Shells aren't that bad really, just that they should be a lot cheaper than 12g imo. Can always load your own and have seen those brass casings you can buy, look pretty awesome.


----------



## Sentry18

> What a ridiculous claim. It casts a shadow doubt on the rest of your post.


OH BOY! Where's the popcorn.









I think jsriley5 is correct, but who knows. Magus once killed a buffalo with a razor blade and an angry look. Before it died Magus forced it to drink a shot a Jack Daniels while toasting Magus.


----------



## hiwall

Indiana_Jones said:


> What a ridiculous claim. It casts a shadow doubt on the rest of your post.


Sometimes it is just best to remember that you have the right to remain silent.

If Magus posted that aliens were landing tonight at midnight myself, along with many on this forum would stay up late to see what they looked like.:teehee:


----------



## Friknnewguy

Indiana_Jones said:


> What a ridiculous claim. It casts a shadow doubt on the rest of your post.


Magus has forgotten more about survival than I'm ever going to know . The words from his post are informative and thought provoking . One of his posts is burned into my memory and will forever change my mental prepping game . Why don't you shut your mouth and open your ears , maybe you'll learn something too .


----------



## Magus

Indiana_Jones said:


> What a ridiculous claim. It casts a shadow doubt on the rest of your post.


Just because your shotgun sucks at life doesn't mean they all do.besides, its been worked.



jsriley5 said:


> Don't go crazy here I"m sure he meant 75 feet which is still pretty darn good but still within reason. I"m sure I make mistakes too on inches feet yards and meters.


No,I mean 75 yards.If I were a betting man, I'd bet 80% would be in that plate even after all this time.

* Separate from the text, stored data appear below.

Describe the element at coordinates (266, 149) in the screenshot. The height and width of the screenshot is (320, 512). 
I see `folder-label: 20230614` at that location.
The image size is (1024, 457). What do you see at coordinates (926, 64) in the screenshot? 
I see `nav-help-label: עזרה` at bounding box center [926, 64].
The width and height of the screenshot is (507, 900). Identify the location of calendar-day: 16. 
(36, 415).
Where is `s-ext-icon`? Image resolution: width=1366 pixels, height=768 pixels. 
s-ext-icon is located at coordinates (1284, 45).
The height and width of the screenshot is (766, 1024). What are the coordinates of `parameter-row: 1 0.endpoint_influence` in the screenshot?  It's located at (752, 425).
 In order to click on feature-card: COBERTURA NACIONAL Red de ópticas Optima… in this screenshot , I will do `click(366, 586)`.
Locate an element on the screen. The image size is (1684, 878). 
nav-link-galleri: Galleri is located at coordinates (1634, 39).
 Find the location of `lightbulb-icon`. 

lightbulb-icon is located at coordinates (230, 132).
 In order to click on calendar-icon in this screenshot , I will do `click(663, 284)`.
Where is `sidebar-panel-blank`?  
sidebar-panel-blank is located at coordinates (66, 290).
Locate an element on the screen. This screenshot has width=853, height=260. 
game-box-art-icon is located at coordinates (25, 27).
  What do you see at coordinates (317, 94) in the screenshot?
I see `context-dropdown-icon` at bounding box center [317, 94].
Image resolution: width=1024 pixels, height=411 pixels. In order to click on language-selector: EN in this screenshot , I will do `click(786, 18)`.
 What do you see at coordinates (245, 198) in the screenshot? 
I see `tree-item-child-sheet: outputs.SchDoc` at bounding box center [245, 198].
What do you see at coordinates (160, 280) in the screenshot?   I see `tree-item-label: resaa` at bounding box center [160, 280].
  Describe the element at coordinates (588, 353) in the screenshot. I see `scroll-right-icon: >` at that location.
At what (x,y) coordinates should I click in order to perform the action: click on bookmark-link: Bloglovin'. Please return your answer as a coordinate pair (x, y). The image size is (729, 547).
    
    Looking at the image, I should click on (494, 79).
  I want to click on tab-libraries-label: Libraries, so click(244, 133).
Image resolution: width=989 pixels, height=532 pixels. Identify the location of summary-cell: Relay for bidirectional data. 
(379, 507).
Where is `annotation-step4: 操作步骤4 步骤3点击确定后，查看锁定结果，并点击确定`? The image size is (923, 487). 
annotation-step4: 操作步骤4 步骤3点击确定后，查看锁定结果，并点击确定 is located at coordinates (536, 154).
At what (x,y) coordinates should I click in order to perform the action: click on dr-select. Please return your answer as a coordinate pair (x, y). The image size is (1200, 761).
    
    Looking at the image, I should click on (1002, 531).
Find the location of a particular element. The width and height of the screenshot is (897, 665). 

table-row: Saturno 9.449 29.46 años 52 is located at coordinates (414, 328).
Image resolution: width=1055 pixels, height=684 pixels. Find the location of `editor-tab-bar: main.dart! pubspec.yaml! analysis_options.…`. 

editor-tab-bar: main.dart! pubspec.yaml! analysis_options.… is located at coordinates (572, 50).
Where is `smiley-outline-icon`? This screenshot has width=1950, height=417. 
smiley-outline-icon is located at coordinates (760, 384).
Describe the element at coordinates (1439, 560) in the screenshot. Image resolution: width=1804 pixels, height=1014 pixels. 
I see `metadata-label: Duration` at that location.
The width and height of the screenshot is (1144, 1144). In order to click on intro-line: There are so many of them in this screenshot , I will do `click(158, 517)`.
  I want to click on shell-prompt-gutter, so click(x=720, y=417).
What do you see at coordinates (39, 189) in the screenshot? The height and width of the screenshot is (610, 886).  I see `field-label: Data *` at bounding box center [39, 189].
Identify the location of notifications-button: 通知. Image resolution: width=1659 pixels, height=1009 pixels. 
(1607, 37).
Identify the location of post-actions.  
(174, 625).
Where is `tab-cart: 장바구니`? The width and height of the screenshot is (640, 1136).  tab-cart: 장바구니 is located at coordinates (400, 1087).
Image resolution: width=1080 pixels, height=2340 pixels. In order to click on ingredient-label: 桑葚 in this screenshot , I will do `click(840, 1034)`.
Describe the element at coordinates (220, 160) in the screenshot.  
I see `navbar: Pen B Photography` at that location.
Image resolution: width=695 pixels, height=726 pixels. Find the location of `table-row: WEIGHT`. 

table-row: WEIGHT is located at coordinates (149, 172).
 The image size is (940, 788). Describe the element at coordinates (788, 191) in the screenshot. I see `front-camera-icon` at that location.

> still choked so tight a 40 cal slug won't slip through the bore!


----------



## jsriley5

Well THAT I"d have to see to beleive. It is incredible.


----------



## Magus

google old school shotgun choking methods, specifically "rolling" not many could do it, its pretty much a lost art, and if you shoot a slug in a rolled gun, you're liable to loose an inch off the end of your barrel!even if you don't, you ruined the choke.


----------



## BareGrills

A true american classic.


----------